Wandering around Phoenix, Emilio is befriended by 15-year-old Pedro, another illegal immigrant from El Salvador. While the two work a street corner washing windshields, Emilio spots “…a pair of sleek, gorgeous legs, skirt up to the thighs, that belonged to a beautiful gringa in dark sunglasses. She spotted me looking and smiled.” That beautiful woman was Sara, a mysterious chemist who hires the two friends to move some furniture.

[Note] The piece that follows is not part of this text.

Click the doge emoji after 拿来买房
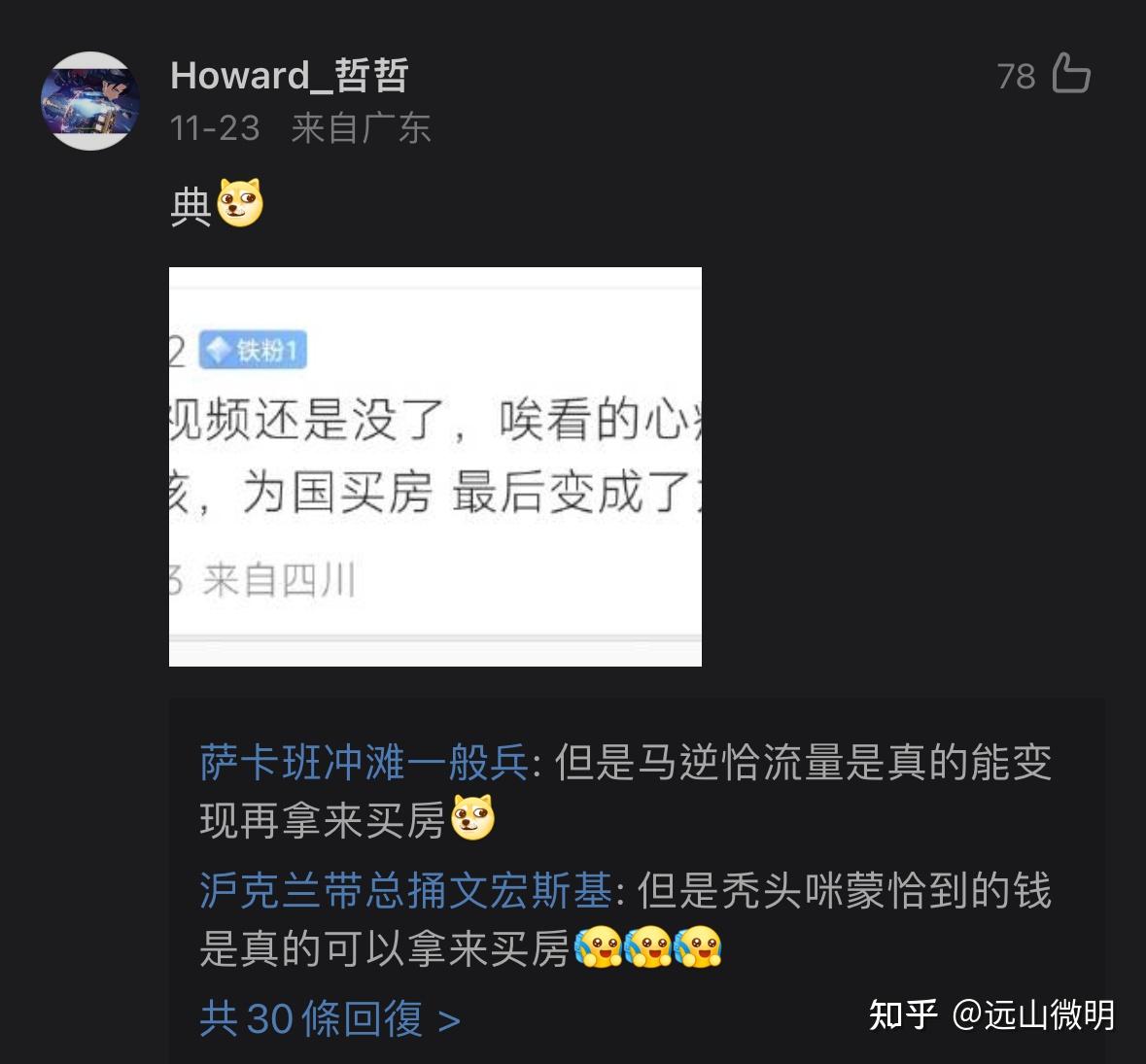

When a minor mishap for Pedro extends the duration of both men’s stay at Sara’s apartment, they are at first grateful. But that appreciation soon turns to fear when they realize that Sara is caught up in a plot with a cruel, vindictive terrorist by the name of Julio. This “brute with a ragged scar on his face” is an exiled member of the Mexican Frente Revolutionario who has hired Sara to make a canister of Sarin gas that he intends to use to kill thousands of people. As a witness to a dangerous and deadly transaction, Emilio is soon a target and on the run with Sara, falling in and out of love with the gorgeous, but trigger happy beauty.

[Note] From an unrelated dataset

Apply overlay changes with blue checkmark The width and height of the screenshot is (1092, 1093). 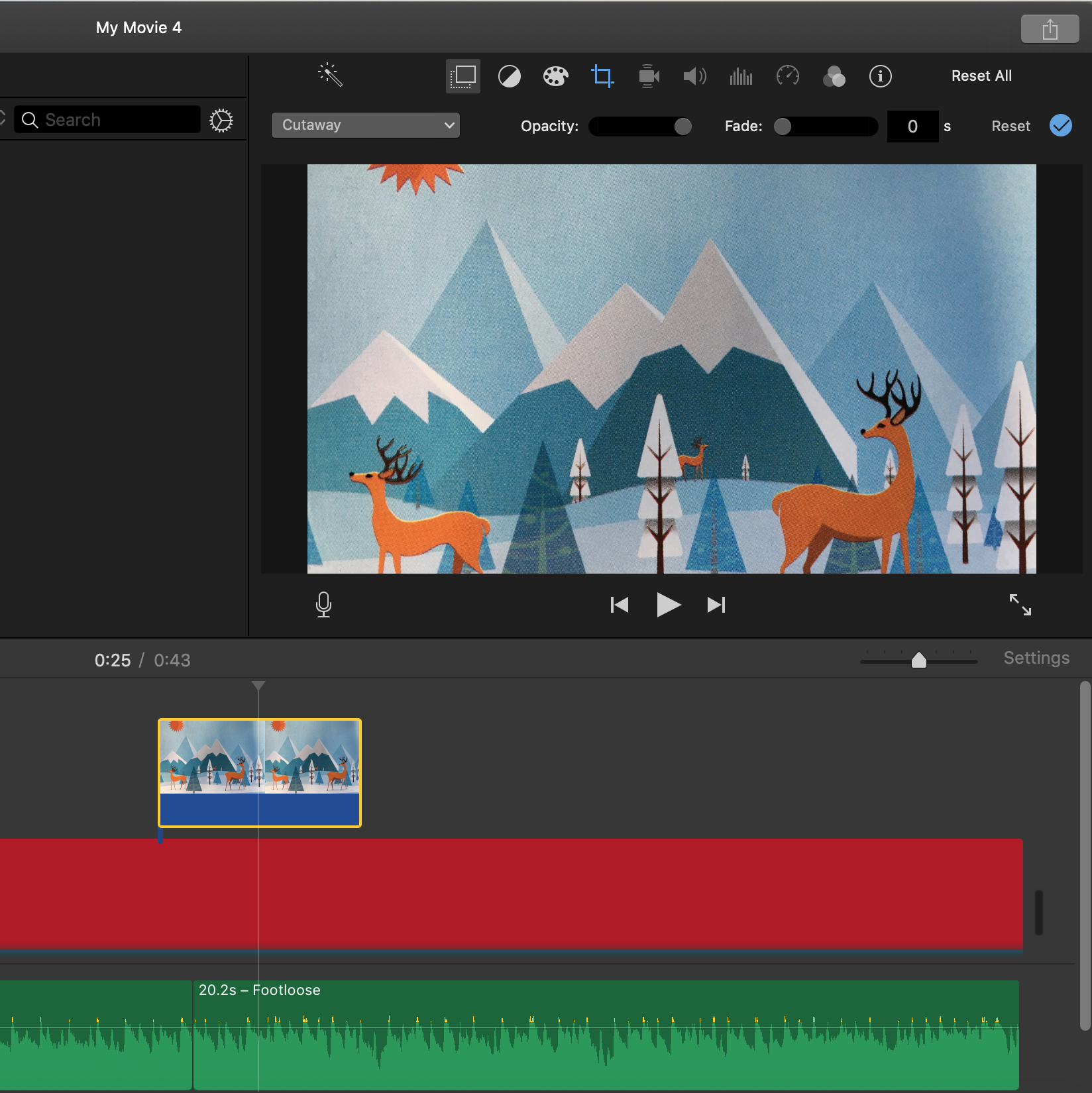(x=1060, y=126)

Trounce is a novel that pulls the reader into its pages right from the start. The book opens with Emilio and his friend Arturo desperately searching for water after they were forced to flee a broken down van. Within the first few pages, Emilio is faced with a life-altering decision and the author doesn’t slow down a bit, but rather continues his high-speed tempo throughout the book.
The characters in Trounce are far from perfect and each struggles with inner demons. Emilio, who feels he is a coward (and indeed is proven to be so in several scenes) is a surprisingly easy character with whom to identify as he struggles with his desire to help his mother while also sorting out his feelings for Sara. Will the two fall deeply in love or kill each other in their efforts to escape from Julio? The author has done an excellent job of weaving a story in which the reader truly cares about the future of the main characters.
Quill says: Trounce is a fast-paced suspense thriller with more twists and turns than a rowdy rollercoaster ride.